A new publication from scientists at the Icahn School of Medicine at Mount Sinai offers a glimpse of precision medicine in action, with a massive data analysis project that identified clinically and genetically distinct subtypes of patients with type 2 diabetes. This work not only points to the possibility for more tailored diagnosis and treatment of type 2 diabetes in the future, but also reveals a novel approach that can be applied to virtually any disease.
The paper, published today in Science Translational Medicine, describes a complex network analysis of electronic medical records (EMRs) and genotype data for more than 11,000 patients. Patients were grouped into three distinct subtypes based on EMR data, followed by genomic analysis pinpointing common genetic variants representative of each subtype. These subtypes were associated with different clinical characteristics. Patients were more likely to suffer diabetic nephropathy and retinopathy in subtype 1; cancer and cardiovascular disease in subtype 2; and neurological disease, allergies, and HIV infections in subtype 3. For each subtype, the researchers discovered unique genetic variants in hundreds of genes.

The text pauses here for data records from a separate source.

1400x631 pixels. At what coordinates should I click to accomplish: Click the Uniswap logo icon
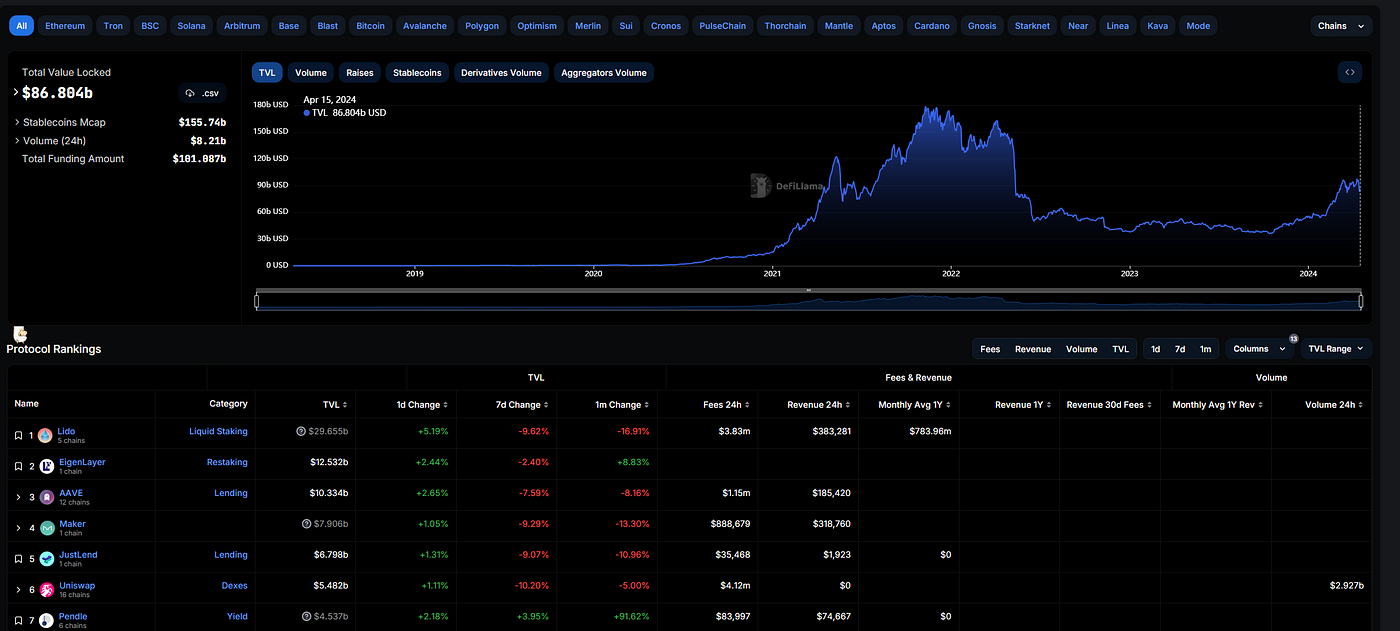(46, 590)
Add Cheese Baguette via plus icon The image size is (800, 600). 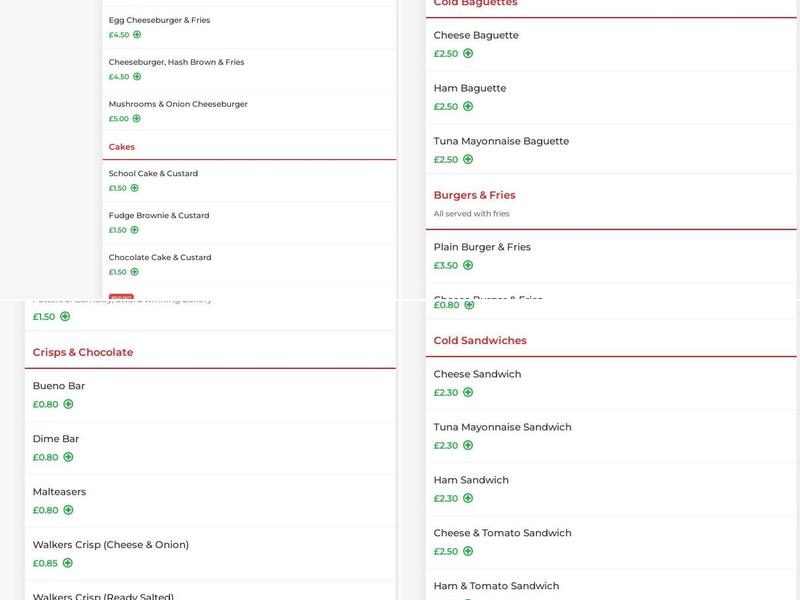point(468,54)
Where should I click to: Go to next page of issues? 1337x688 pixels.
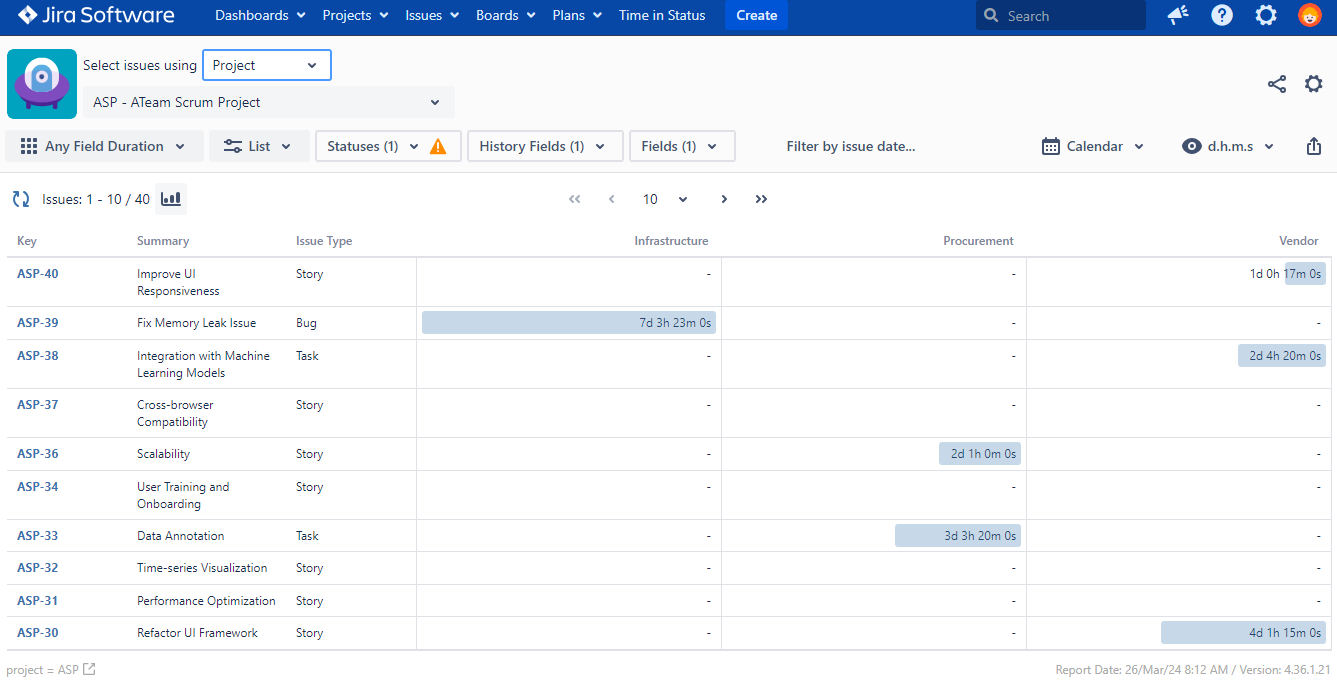click(724, 199)
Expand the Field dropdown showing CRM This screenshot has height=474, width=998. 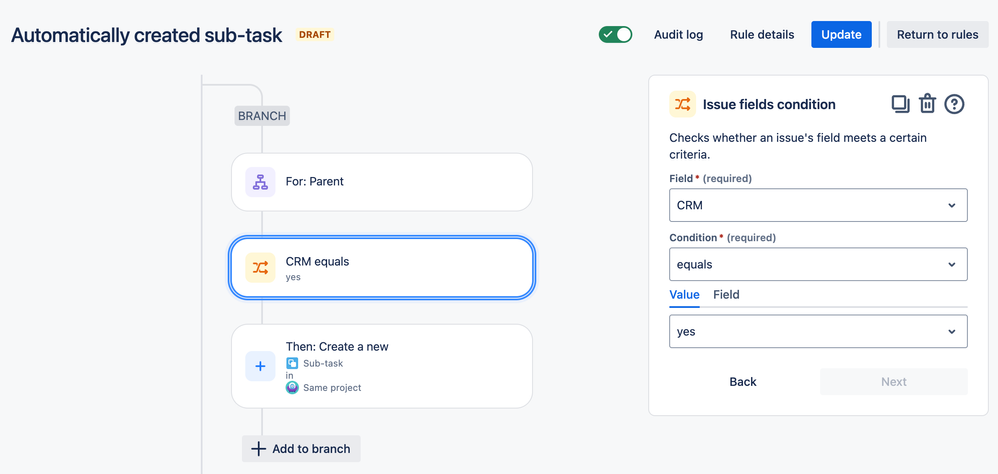pyautogui.click(x=817, y=205)
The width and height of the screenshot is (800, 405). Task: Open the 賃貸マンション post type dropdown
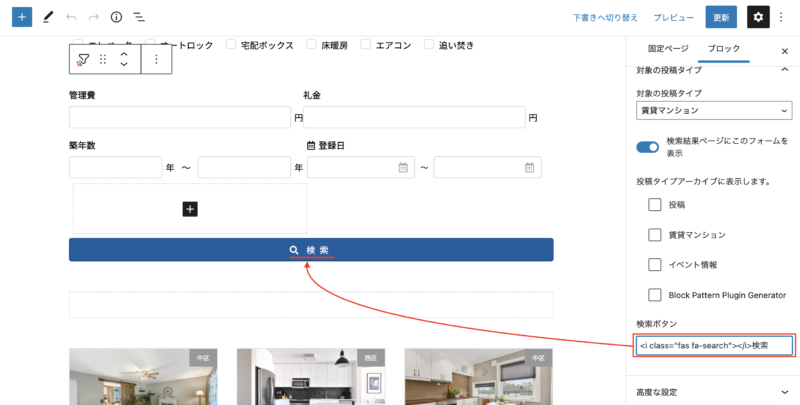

"This project demonstrates the very real promise of precision medicine to improve healthcare by tailoring diagnosis and treatment to each patient, as well as by learning from each patient," said Joel Dudley, PhD, senior author on the paper and Director of Biomedical Informatics at the Icahn School of Medicine at Mount Sinai. "It is absolutely encouraging that we were able to paint a much higher-resolution understanding for a common and complex disease that has long stymied the biomedical community with its heterogeneity. I look forward to seeing what we can accomplish for other patient populations."
Type 2 diabetes has quickly become a leading cause of death, and the World Health Organization estimates that 8% of the global adult population has the disease. The medical community has struggled to diagnose and treat type 2 diabetes because it presents with many different symptoms and a wide range of associated complications. It has long been thought that the disease, like cancer, could be treated more successfully if patients could be grouped into clinically distinct subtypes with more specific prognoses.
"Our approach demonstrates the potential to unlock clinically meaningful patient population subgroups from the wealth of information that is accumulating in electronic medical record systems. The unique genetic component of this study yielded high-priority variants for follow-up study in patients with type 2 diabetes," said Dr. Ronald Tamler, co-author of the study and Director of the Mount Sinai Clinical Diabetes Institute, within the Mount Sinai Health System. "The team's results suggest an attractive alternative to the kind of large-scale, narrow phenotype studies that have produced limited success in explaining common, complex disease."